*** Opening Records for the task ***

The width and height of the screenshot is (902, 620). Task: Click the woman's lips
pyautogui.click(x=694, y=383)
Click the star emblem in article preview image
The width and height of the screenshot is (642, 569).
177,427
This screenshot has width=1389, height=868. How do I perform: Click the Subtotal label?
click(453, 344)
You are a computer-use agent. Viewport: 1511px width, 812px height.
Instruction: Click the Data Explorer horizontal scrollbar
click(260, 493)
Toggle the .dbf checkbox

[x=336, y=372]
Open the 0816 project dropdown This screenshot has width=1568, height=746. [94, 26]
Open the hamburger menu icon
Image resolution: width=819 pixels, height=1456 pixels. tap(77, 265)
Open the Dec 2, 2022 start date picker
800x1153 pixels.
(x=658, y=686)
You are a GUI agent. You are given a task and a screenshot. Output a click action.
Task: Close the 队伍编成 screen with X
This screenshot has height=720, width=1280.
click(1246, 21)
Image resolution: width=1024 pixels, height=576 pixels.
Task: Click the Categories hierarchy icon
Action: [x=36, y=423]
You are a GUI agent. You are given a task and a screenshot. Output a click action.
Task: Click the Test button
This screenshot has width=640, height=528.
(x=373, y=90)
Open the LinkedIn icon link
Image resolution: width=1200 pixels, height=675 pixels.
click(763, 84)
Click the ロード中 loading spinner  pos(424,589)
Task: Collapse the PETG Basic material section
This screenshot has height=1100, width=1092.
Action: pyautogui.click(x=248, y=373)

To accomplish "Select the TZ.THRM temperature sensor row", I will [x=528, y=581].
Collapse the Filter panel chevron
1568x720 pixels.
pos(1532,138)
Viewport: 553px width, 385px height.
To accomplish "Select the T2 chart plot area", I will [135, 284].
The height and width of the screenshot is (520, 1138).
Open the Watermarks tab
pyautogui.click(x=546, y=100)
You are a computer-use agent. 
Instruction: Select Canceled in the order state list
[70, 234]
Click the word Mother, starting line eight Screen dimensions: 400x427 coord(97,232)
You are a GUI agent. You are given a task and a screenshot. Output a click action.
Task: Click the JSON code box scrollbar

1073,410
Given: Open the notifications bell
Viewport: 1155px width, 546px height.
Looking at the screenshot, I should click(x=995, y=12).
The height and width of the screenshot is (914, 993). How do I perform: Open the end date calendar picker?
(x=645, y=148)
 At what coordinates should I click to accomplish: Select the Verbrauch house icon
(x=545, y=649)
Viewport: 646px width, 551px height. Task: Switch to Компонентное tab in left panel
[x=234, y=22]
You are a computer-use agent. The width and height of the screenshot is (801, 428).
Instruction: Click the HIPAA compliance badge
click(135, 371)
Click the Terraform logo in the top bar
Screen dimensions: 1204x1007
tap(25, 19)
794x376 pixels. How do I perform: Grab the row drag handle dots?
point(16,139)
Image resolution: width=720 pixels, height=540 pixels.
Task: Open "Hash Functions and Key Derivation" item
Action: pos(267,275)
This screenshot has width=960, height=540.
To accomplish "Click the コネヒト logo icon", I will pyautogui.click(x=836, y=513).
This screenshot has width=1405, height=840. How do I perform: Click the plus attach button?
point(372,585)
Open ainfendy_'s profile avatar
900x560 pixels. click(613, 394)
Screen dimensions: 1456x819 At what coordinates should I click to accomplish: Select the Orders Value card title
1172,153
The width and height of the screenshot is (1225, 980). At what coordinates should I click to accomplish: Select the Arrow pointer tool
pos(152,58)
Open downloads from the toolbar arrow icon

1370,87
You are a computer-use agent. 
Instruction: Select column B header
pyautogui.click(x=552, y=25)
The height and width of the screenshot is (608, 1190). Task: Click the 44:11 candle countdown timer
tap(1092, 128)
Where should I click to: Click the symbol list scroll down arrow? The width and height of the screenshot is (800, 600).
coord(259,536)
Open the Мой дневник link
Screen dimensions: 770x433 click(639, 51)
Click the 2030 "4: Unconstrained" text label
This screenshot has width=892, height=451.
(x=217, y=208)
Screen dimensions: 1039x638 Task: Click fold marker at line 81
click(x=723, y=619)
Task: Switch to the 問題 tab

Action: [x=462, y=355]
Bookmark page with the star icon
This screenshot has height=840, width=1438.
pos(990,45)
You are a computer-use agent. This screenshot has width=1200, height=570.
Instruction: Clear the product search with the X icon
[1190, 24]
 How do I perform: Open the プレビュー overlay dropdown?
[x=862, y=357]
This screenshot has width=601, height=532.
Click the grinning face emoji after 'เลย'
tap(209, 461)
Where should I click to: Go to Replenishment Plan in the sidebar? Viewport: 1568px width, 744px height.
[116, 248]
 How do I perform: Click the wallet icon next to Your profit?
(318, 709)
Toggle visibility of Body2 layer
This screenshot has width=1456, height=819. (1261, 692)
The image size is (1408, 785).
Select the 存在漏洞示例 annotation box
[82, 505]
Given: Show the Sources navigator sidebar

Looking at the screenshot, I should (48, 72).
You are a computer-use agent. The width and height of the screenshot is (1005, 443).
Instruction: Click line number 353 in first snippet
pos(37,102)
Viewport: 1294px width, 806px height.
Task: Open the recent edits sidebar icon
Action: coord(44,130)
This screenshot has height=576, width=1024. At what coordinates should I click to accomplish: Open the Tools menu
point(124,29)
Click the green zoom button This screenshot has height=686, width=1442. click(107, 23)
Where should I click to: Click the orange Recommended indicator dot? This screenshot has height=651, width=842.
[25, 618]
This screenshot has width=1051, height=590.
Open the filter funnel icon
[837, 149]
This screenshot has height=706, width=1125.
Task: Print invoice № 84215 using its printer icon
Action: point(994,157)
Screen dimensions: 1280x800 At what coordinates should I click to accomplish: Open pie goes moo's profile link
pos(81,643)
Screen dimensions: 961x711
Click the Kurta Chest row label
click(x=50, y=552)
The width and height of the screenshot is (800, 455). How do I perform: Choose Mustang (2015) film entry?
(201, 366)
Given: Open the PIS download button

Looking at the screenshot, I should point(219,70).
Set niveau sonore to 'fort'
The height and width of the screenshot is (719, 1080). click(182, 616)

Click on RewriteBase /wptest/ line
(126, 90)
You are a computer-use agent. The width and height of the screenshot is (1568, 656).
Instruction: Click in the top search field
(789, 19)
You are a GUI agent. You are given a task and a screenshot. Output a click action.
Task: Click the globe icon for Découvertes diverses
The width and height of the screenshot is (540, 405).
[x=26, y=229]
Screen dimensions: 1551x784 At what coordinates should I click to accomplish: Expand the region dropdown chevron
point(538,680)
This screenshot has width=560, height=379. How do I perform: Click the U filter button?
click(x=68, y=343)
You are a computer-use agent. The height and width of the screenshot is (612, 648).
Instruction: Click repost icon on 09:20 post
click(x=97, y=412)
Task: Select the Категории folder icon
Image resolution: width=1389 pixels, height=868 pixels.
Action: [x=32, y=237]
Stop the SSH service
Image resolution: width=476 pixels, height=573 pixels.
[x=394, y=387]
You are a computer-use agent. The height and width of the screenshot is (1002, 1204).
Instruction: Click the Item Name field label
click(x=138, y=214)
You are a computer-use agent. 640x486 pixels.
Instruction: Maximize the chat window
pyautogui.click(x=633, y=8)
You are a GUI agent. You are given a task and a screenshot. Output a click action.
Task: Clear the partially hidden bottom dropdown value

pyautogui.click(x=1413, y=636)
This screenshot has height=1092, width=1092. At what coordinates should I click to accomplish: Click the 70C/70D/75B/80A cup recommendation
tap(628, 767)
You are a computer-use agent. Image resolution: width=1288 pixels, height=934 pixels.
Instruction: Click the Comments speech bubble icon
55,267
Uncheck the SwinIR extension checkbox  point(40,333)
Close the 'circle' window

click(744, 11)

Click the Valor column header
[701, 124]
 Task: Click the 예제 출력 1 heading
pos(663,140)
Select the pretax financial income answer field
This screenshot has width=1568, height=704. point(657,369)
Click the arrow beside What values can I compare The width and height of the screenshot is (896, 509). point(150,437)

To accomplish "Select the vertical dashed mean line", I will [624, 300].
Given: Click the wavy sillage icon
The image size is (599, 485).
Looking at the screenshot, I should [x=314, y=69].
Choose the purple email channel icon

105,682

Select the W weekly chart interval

*** Closing Records for the task ***

→ **Task details**: In the lines above, find the word "computer" and copy each line that contains it.

→ **Your solution**:
You are a computer-use agent. Viewport: 1511px width, 812px height.
You are a computer-use agent. 
You are a computer-use agent. The width and height of the screenshot is (801, 428).
You are a computer-use agent. 
You are a computer-use agent. This screenshot has width=1200, height=570.
You are a computer-use agent. The width and height of the screenshot is (1005, 443).
You are a computer-use agent. The width and height of the screenshot is (1568, 656).
You are a computer-use agent. The height and width of the screenshot is (612, 648).
You are a computer-use agent. The height and width of the screenshot is (1002, 1204).
You are a computer-use agent. 640x486 pixels.
You are a computer-use agent. Image resolution: width=1288 pixels, height=934 pixels.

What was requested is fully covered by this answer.